Guerrilla Girls

My friend is taking a class on dissent movements in America throughout the 20th century. They have been focusing on countercultural resistance movements with a particular focus on music and art, so naturally we have many discussions on the movements she learns about! She is currently writing a paper on the Guerilla Girls, a group of female artists who worked to smash gender and race inequality within the art world. These female artists, who formed in New York in 1985, remained anonymous by wearing gorilla masks as a play on the name of their group. These masks were often incorporated into their artwork, which ironically strove to unmask startling statistics of underrepresentation of female artists. One artwork that my friend showed me made me instantly think of my Women in Art class not only because the subject matter (and movement as a whole) fits in with what we have been discussing throughout the semester, but also because this artwork referenced a work of art that we had discussed at length in class.

Here is the Guerilla Girls’ Do Women Have To Be Naked To Get Into the Met. Museum? from 1989. The bright colors and attention-grabbing title immediately draw the viewer in. The audience assumes they mean that women have to enter the Met Museum without any clothes, but reading the statistic below the title sheds some more light. It says “Less than 5% of the artists in the Modern Art Sections are women, but 85% of the nudes are female.” Arguably the most alarming part of this work, however, is the naked woman wearing a gorilla mask! This is what made me even more interested in this artwork.

The woman in this artwork is immediately identifiable as the nude woman in Ingres’ The Grande Odalisque. This painting is known for its blatant objectification of the subject –or should I say object–, who isn’t even a real woman but a composite of the most desirable features of women at the time. The abnormal length of the woman’s back allows us to see that Ingres was not looking to depict a woman, but a woman at whom men wanted to look. The curvature of her body and the look that she gives the viewer indicate that she is not a woman looking at us, but a woman being looked at in a sexual context. This painting also reeks of Orientalism, as the hookah, fan, headdress, and textiles intentionally eroticize and misrepresent a culture.

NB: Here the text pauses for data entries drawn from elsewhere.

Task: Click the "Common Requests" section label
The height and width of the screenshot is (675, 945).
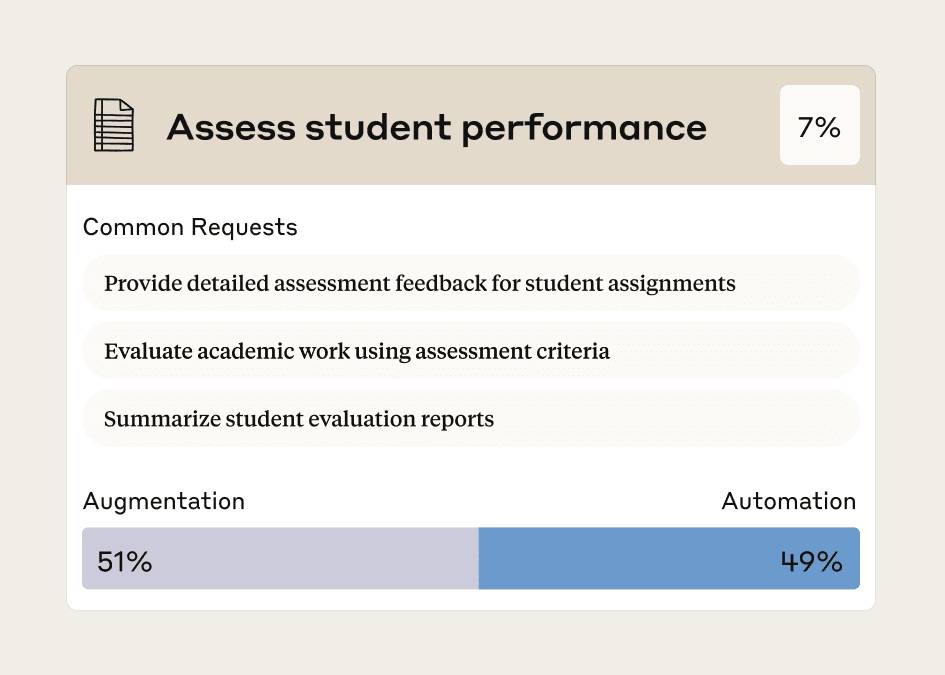Action: tap(190, 227)
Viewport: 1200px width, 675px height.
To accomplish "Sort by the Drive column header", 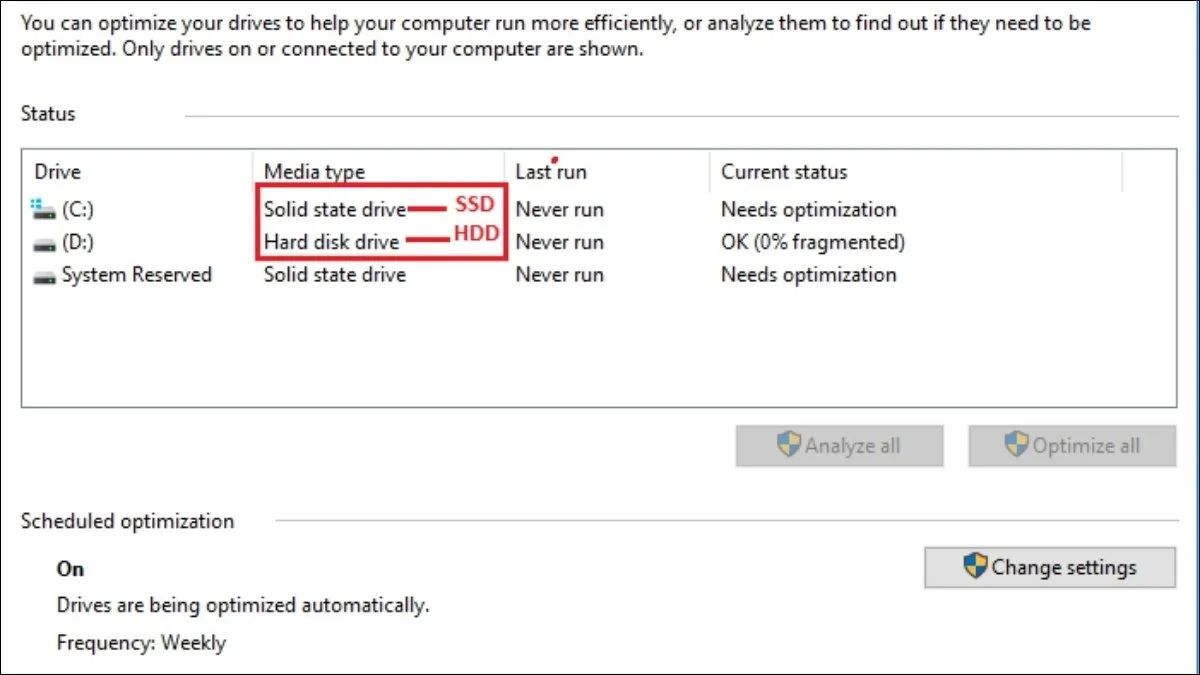I will (x=58, y=172).
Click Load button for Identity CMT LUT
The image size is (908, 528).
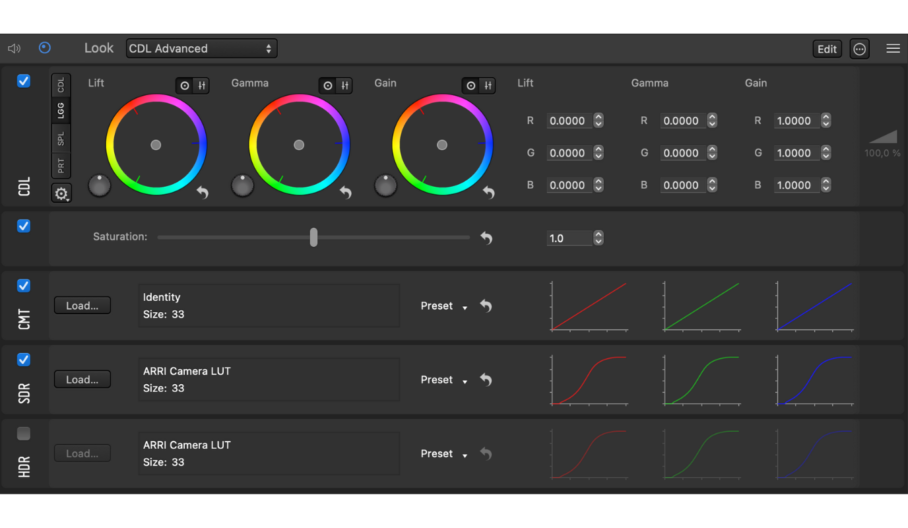(82, 306)
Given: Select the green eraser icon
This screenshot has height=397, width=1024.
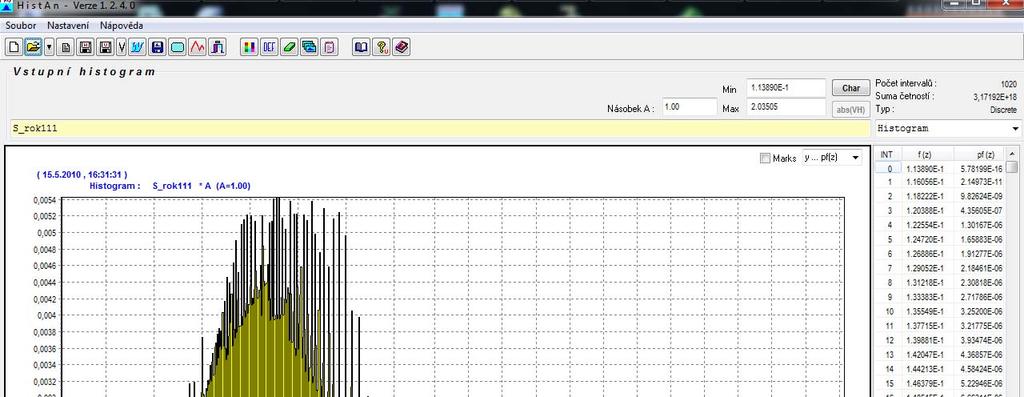Looking at the screenshot, I should pyautogui.click(x=289, y=47).
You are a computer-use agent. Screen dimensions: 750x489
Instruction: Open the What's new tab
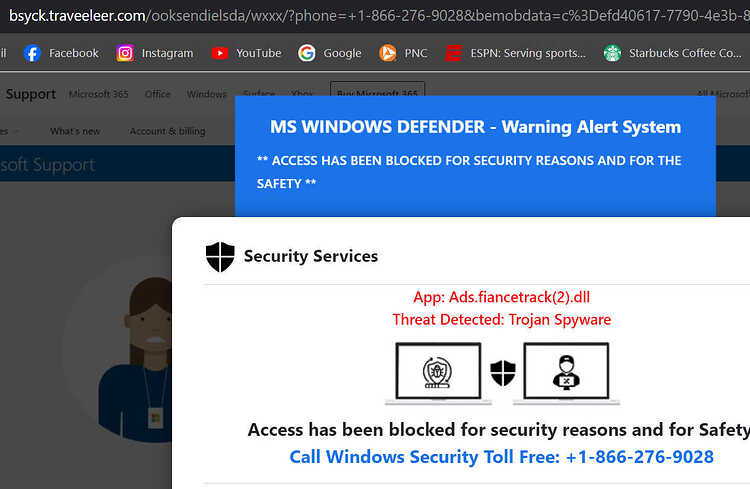point(75,131)
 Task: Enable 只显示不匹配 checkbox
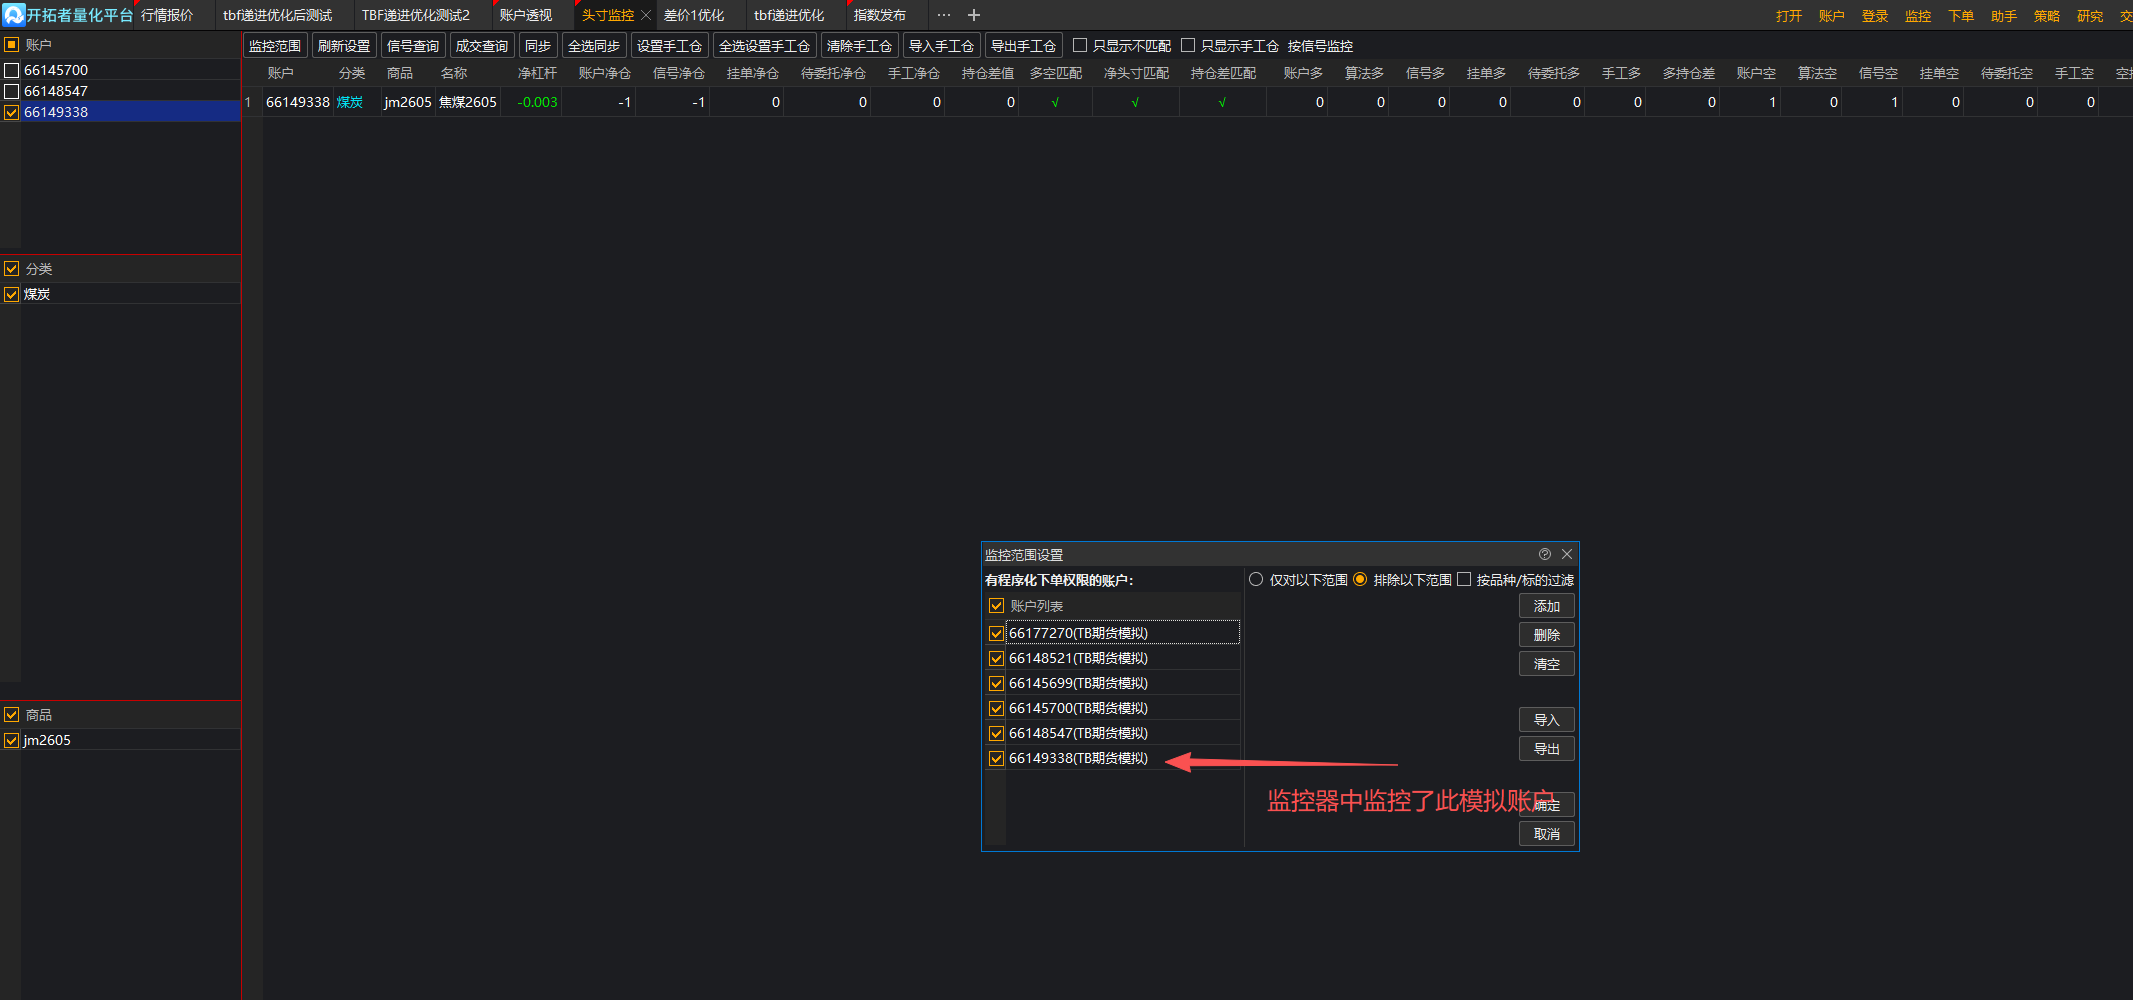click(x=1080, y=46)
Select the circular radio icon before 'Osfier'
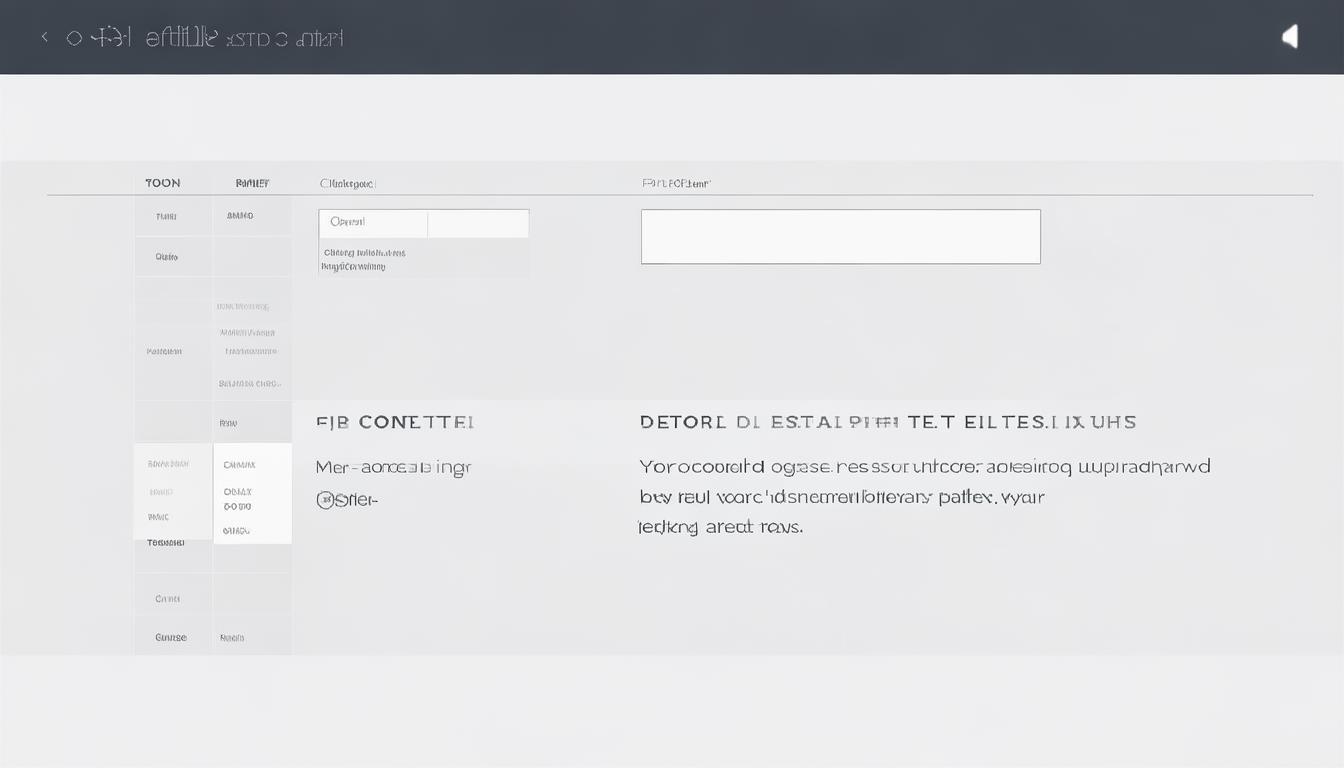The width and height of the screenshot is (1344, 768). click(325, 500)
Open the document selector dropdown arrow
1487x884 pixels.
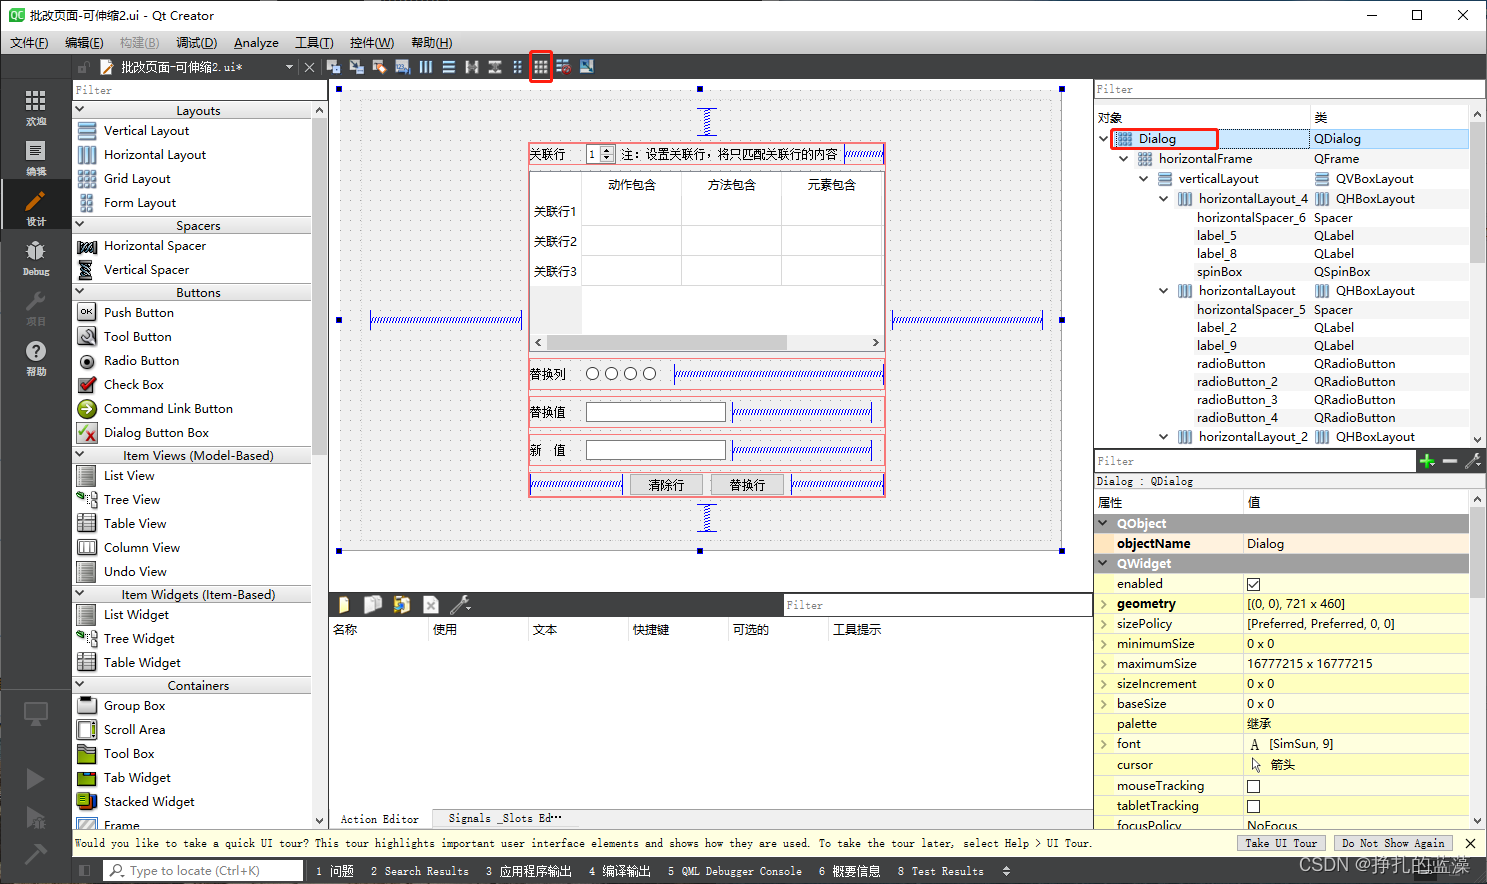(289, 67)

Putting a gorilla mask overtop of this specific famed artwork accomplishes multiple things for the Guerilla Girls. Firstly, it identifies and mocks an important work of art that exhibits a nude woman, thus providing an example of the shocking statistic within this work. The gorilla mask identifies this work as theirs, since this was their tagline. The most important point this artwork makes is that the nude representations of women degrade the subjects and, by depicting them in overly sexual ways, actually suppress their humanity. By replacing the woman’s face with the face of a gorilla, it likens her to an animal.

My favorite part about art history is that we get to identify problems within society and create art that pointedly draws attention to them in an attempt to solve them. Art has power within society, so art that accompanies dissent always intrigues me! I loved this connection too much not to share.